On February 4, 2026, the Company received a written notice (the “Notice”) from the Nasdaq Listing Qualifications Department of The Nasdaq Stock Market LLC (“Nasdaq”) indicating that the Nasdaq staff (the “Staff”) had determined to delist the Company’s securities from The Nasdaq Capital Market. As disclosed in the Notice, the Staff determined that the Company’s common stock failed to maintain a minimum bid price of $1.00 per share for 30 consecutive business days, in violation of Nasdaq Listing Rule 5550(a)(2) (the “Bid Price Rule”). While companies are typically afforded a 180-calendar-day compliance period to comply with the Nasdaq Listing Rule, the Staff concluded that the Company is not eligible for the compliance period pursuant to Nasdaq Listing Rule 5810(c)(3)(A)(iv) due to the fact that the Company effected a reverse stock split within the prior one-year period, specifically a 1-for-10 reverse stock split on November 18, 2025, and therefore was subject to immediate delisting.  

 

The Company requested an appeal hearing, which stayed the suspension and delisting action.

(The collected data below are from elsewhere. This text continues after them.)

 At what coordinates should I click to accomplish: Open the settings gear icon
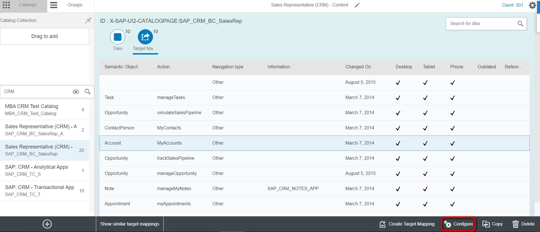[532, 5]
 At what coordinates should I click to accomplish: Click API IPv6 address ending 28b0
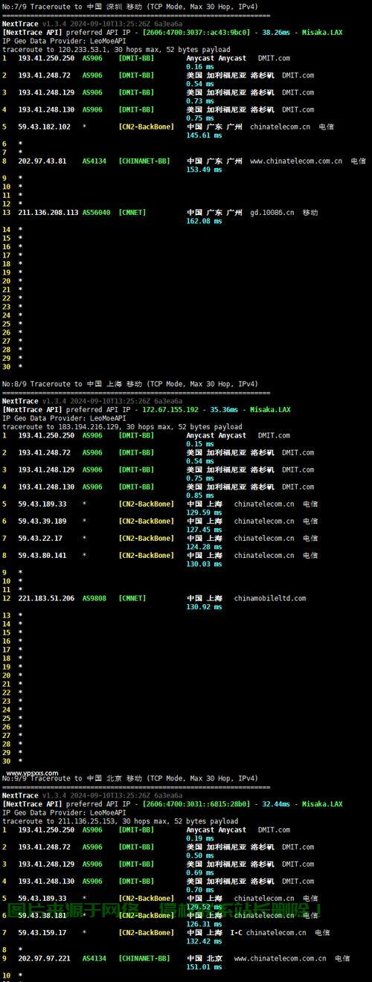[x=197, y=804]
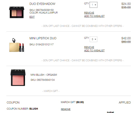This screenshot has height=113, width=137.
Task: Open quantity dropdown for Mini Lipstick Duo
Action: [x=94, y=39]
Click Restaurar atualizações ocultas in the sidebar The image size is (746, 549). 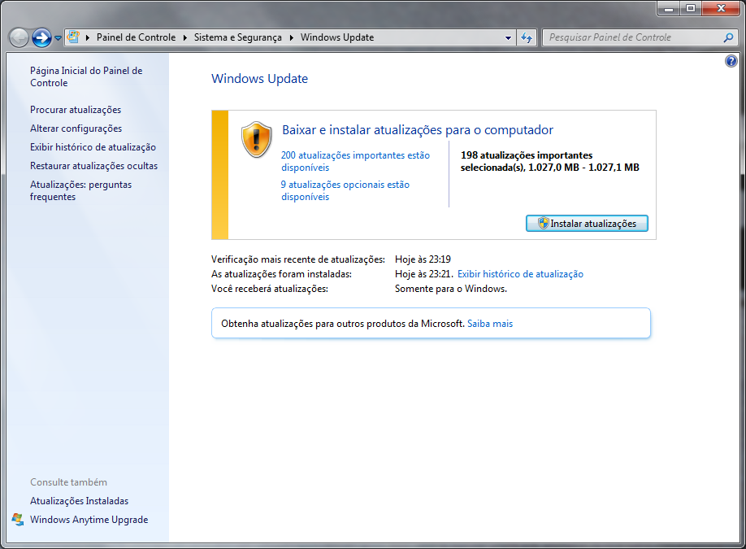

At the appeal hearing, the Company presented to the Nasdaq Hearings Panel its plan to regain compliance with the Bid Price Rule.

 

On April 8, 2026, Nasdaq delivered a letter to the Company confirming to the Company that it had denied the Company’s request for continued listing and therefore that trading of the Company’s common stock, par value $0.0001 per share (“Common Stock”), would be suspended at the open of trading on April 10, 2026. As a result, the Company’s Common Stock began trading on the OTC Market starting April 10, 2026.

 

On April 24, 2026, the Company announced that it had been approved for and commenced trading on the OTCQB Venture Market operated by OTC, effective at the open of business on April 24, 2026. The Company’s common stock continues to trade under the symbol “ASNS.”

 

In connection with the Company’s Common Stock Purchase Agreement with White Lion as described in note 6b below, the Company failed to maintain its listing on the Nasdaq Capital Market. As a result, the Commitment Fee Amount has been increased pursuant to the terms of the Delisting Penalty Provision of such agreement.